JR東日本が建設する新しい駅ビル(中央)のイメージ。ビル裏側の青森駅新駅舎と接続する(同社提供)
JR東日本が建設する新しい駅ビル(中央)のイメージ。ビル裏側の青森駅新駅舎と接続する(同社提供)

JR東日本と青森市、青森県と青森商工会議所の4者は25日、新駅舎の建設に伴い解体されるJR青森駅の東口跡地に、地上10階建ての新たな駅ビルを建設すると発表した。1~3階は商業施設、4階は市と県の文化施設が入居し、4~10階は宿泊施設経営の城ケ倉観光(同市)がホテルを運営する。2022年3月ごろ着工予定で、24年度内の完成を目指す。

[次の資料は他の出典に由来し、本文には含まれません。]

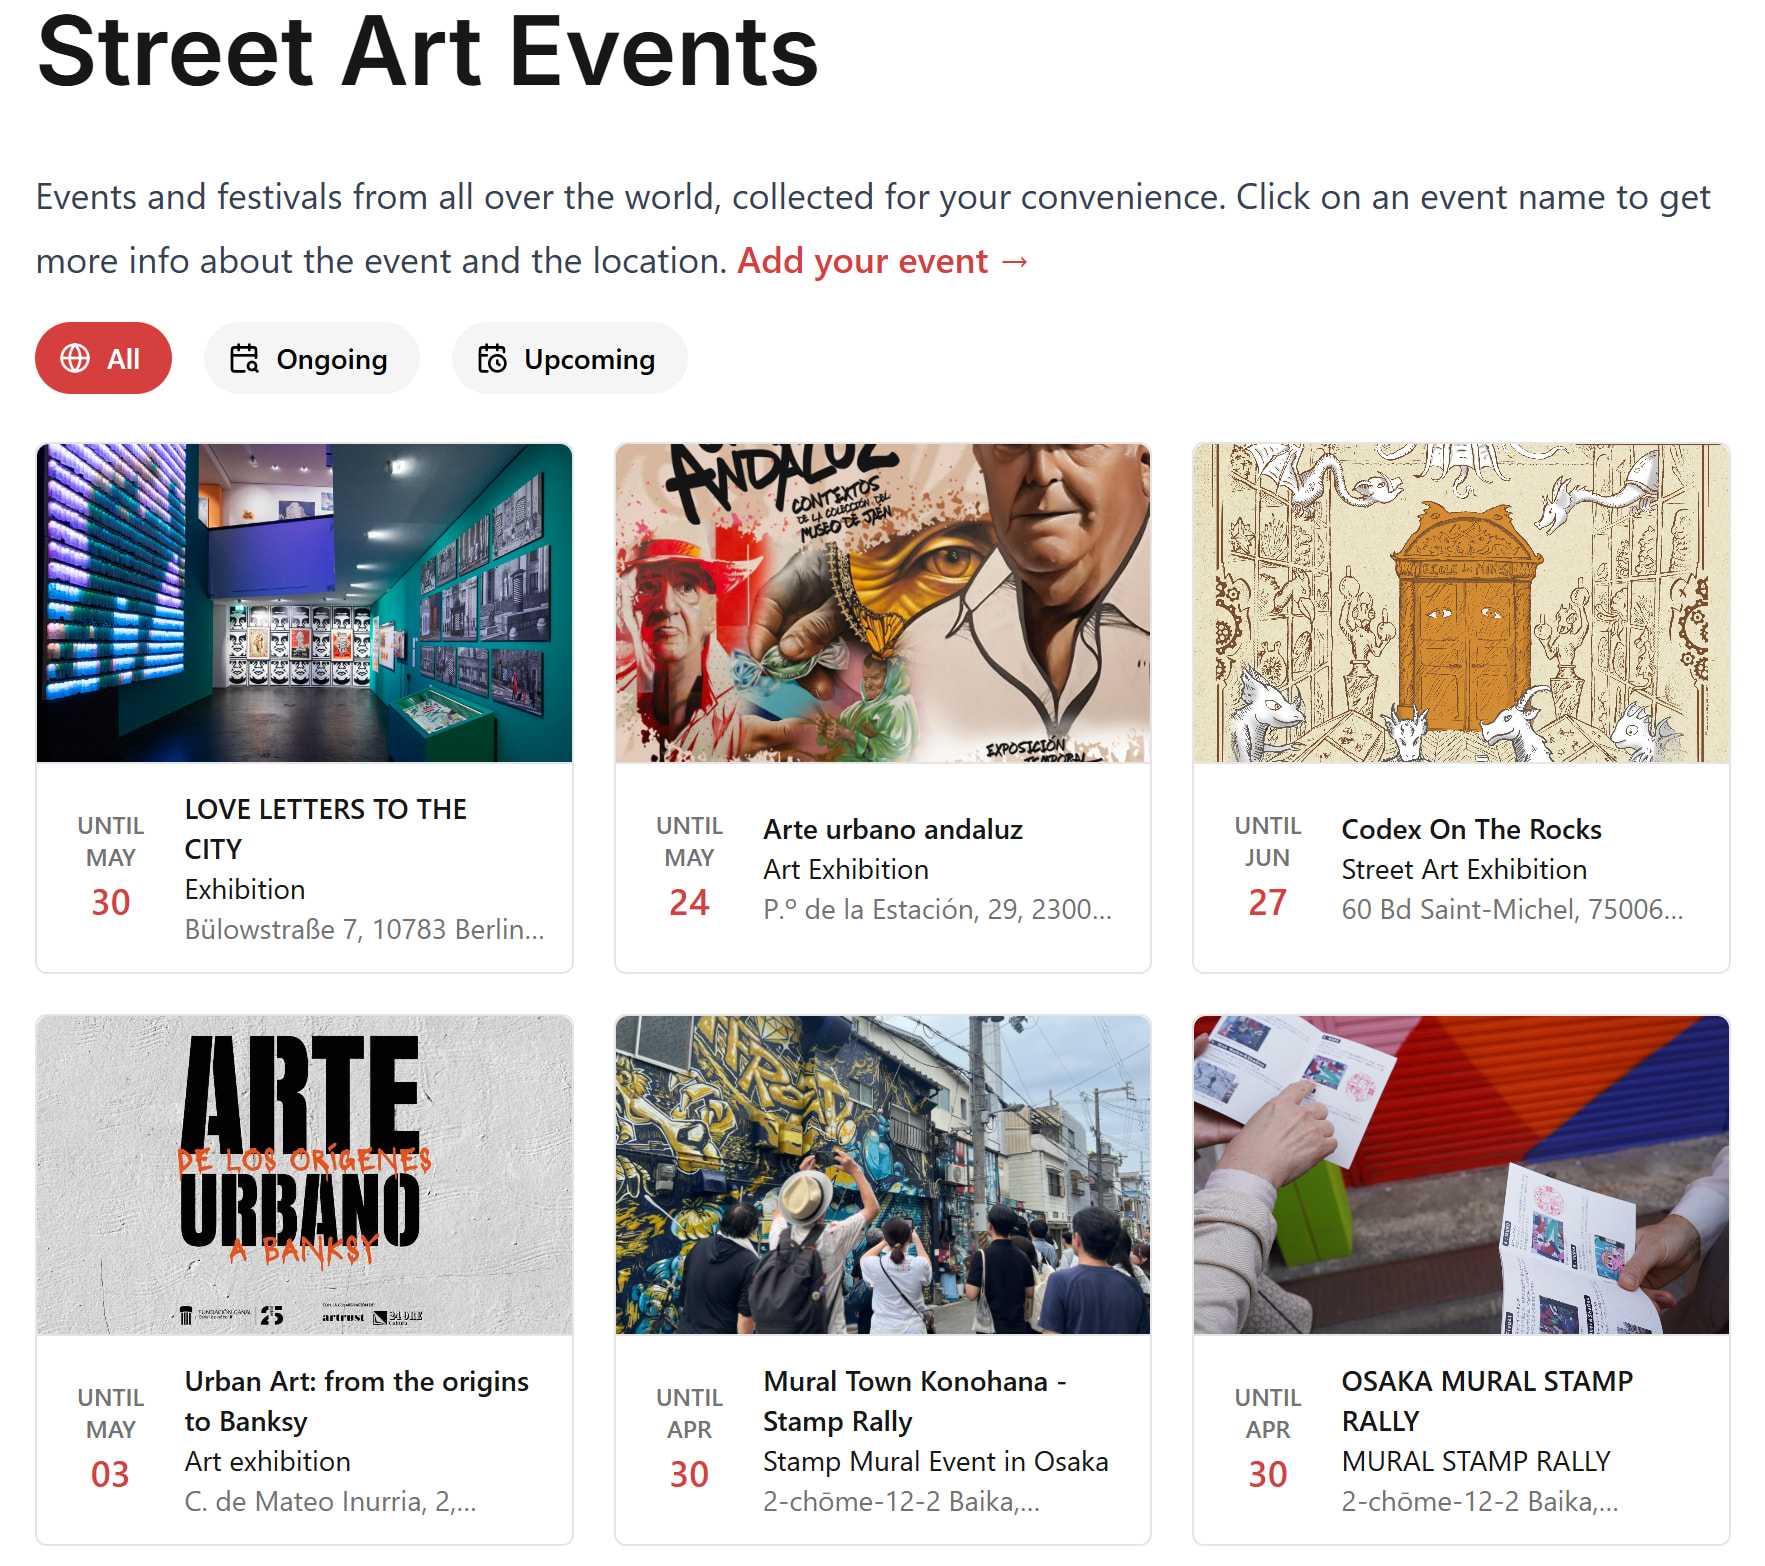Click the Konohana street mural photo
This screenshot has width=1765, height=1566.
click(882, 1175)
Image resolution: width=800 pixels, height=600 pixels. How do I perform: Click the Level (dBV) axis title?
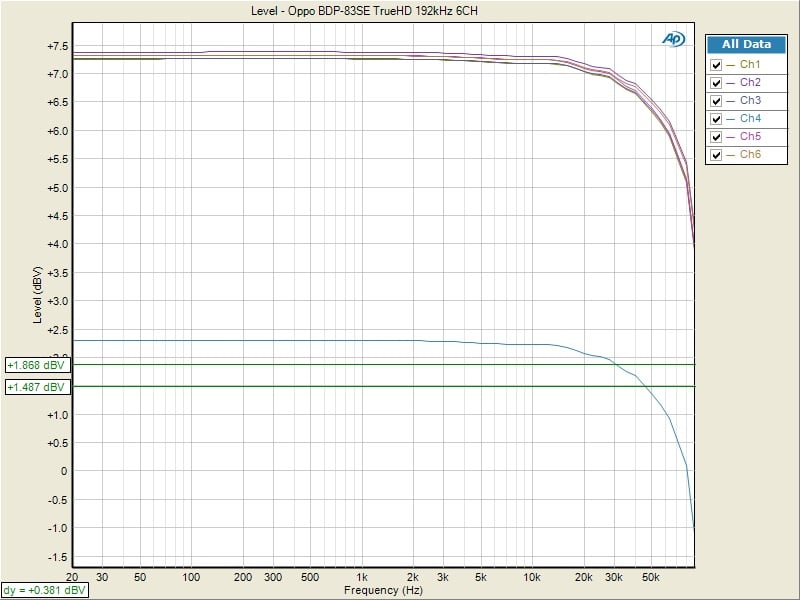[x=38, y=295]
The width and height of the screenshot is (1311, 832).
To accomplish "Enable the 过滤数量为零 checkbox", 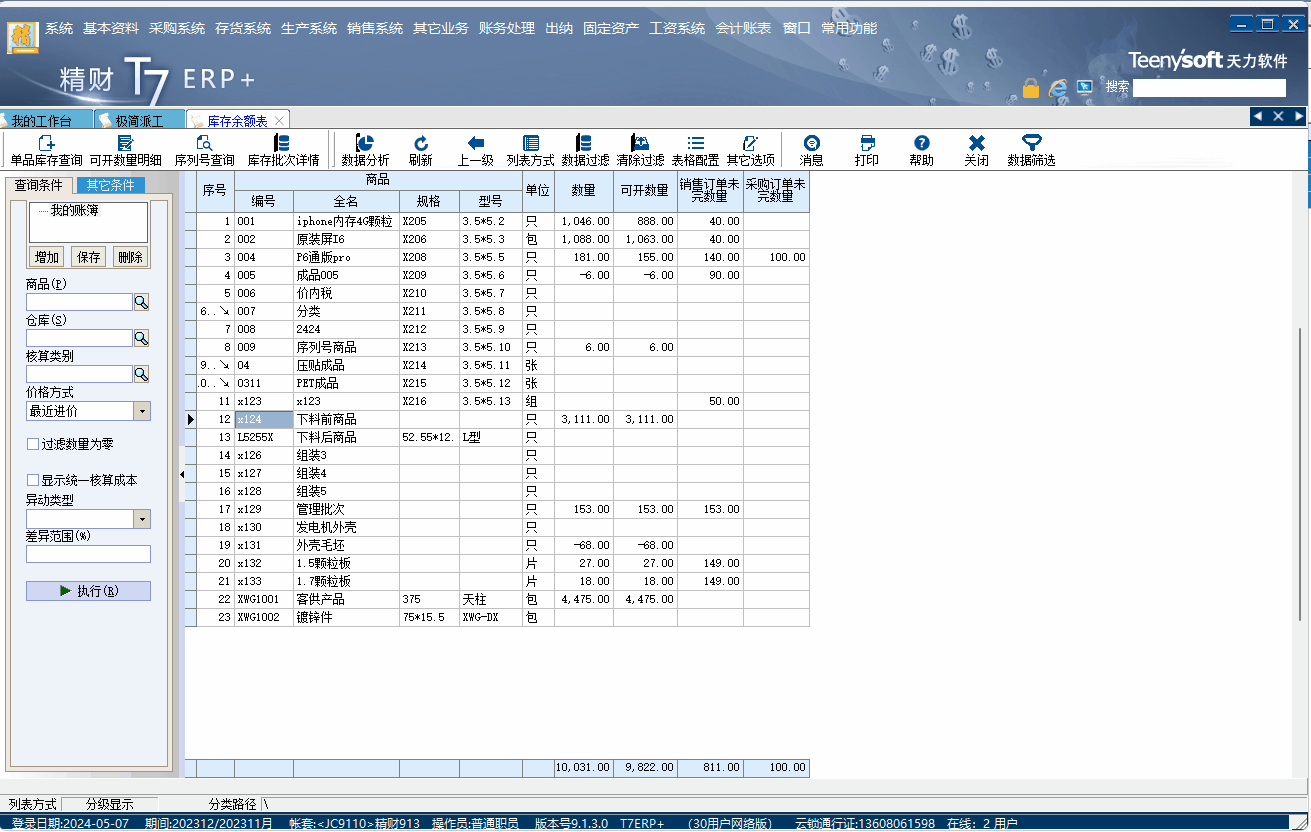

 新駅舎と接続する新たな駅ビルはJR東が全体計画を推進。建築面積は約3200平方メートル、延べ床面積は約1万7800平方メートルで事業費は非公開。今ある駅ビルのラビナは存続させ、通路で接続する。

 商業施設部分は、ラビナなどを運営するJR東日本青森商業開発が担当。4階は市が市民美術展示館を移転し、県は今夏の世界文化遺産登録を目指す「北海道・北東北の縄文遺跡群」の情報発信拠点を設置する。

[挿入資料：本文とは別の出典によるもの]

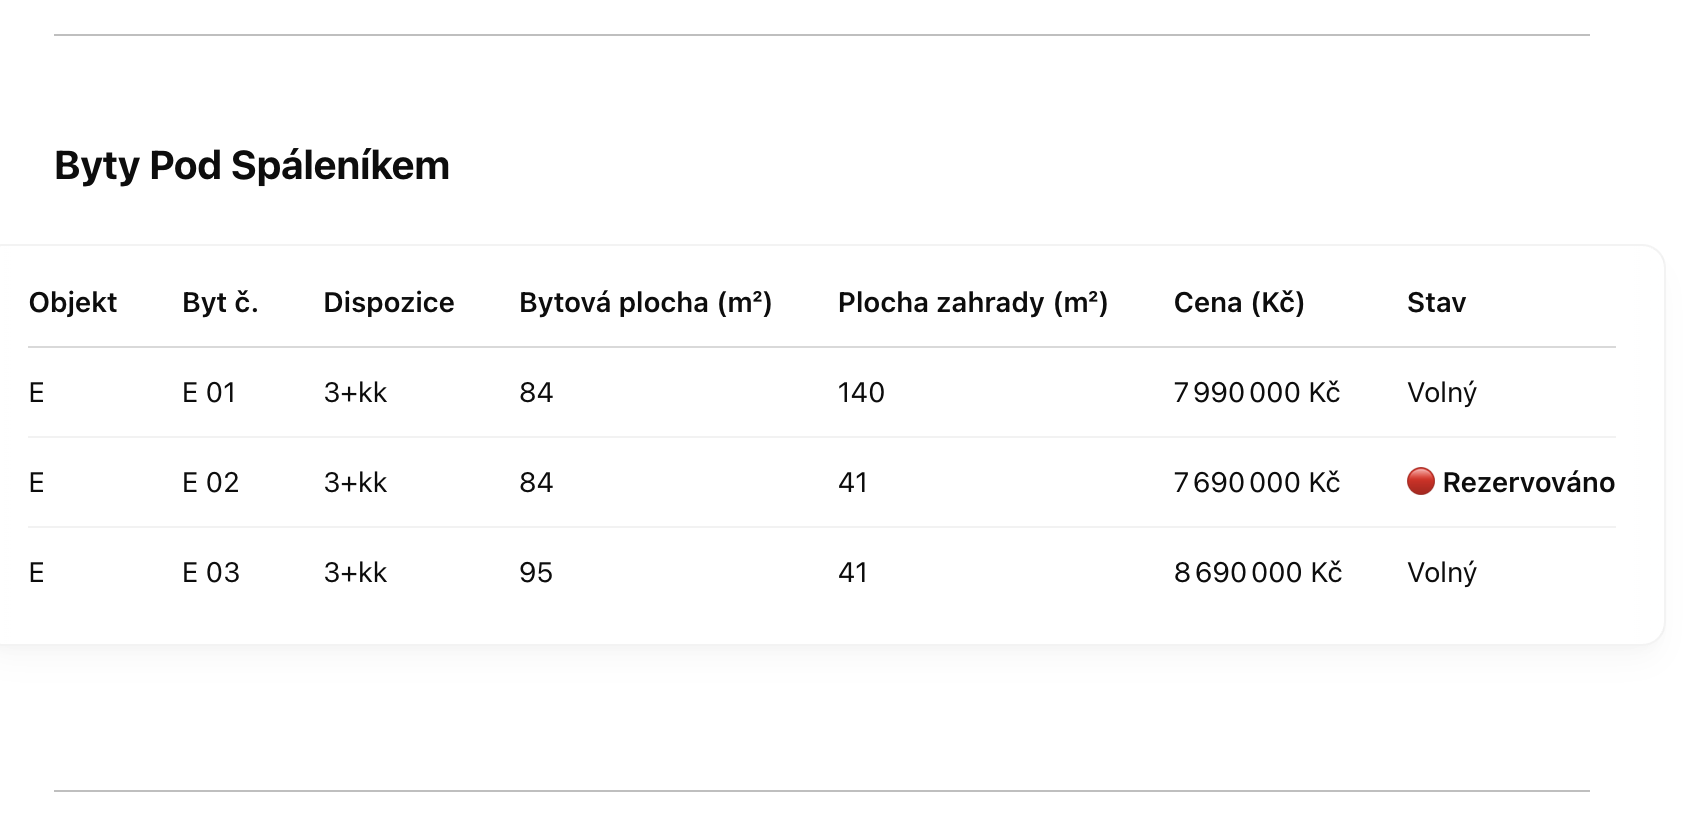The height and width of the screenshot is (838, 1689).
Task: Click the Byt č. column header
Action: coord(220,302)
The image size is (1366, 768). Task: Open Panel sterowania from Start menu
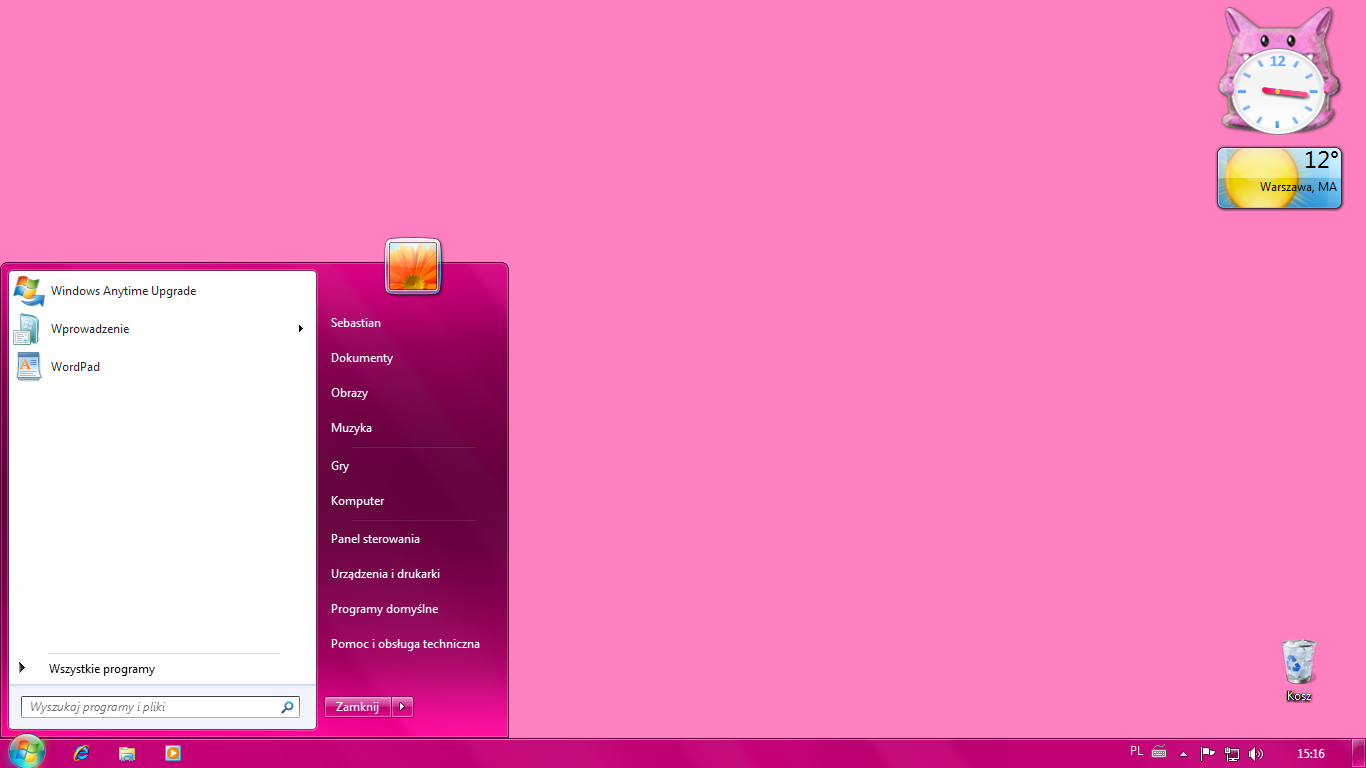click(x=375, y=539)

 ホテル部分は145室程度を想定。城ケ倉観光に加え、市内で病院などを運営する慈恵会(同市)も参画し、健康増進に向けたサービスを提供する宿泊施設にする考えだ。

 会見には三村申吾知事、小野寺晃彦市長、JR東盛岡支社の石田亨支社長、青森商議所の若井敬一郎会頭が出席した。

 既存施設と合わせ東北でも有数の規模となる駅ビルの整備にあたり、石田支社長は「駅は駅利用者だけのものではない。これまでの駅とは違うことを前面に押し出すデザインにしたい」と力を込めた。

 駅周辺や市中心部の再開発に力を注ぐ小野寺市長は「新型コロナウイルスを乗り越えて進めることが、大きな一石になると期待している」とした。

 新駅舎と自由通路は3月27日に供用を開始。現駅舎は4月に撤去に着手する。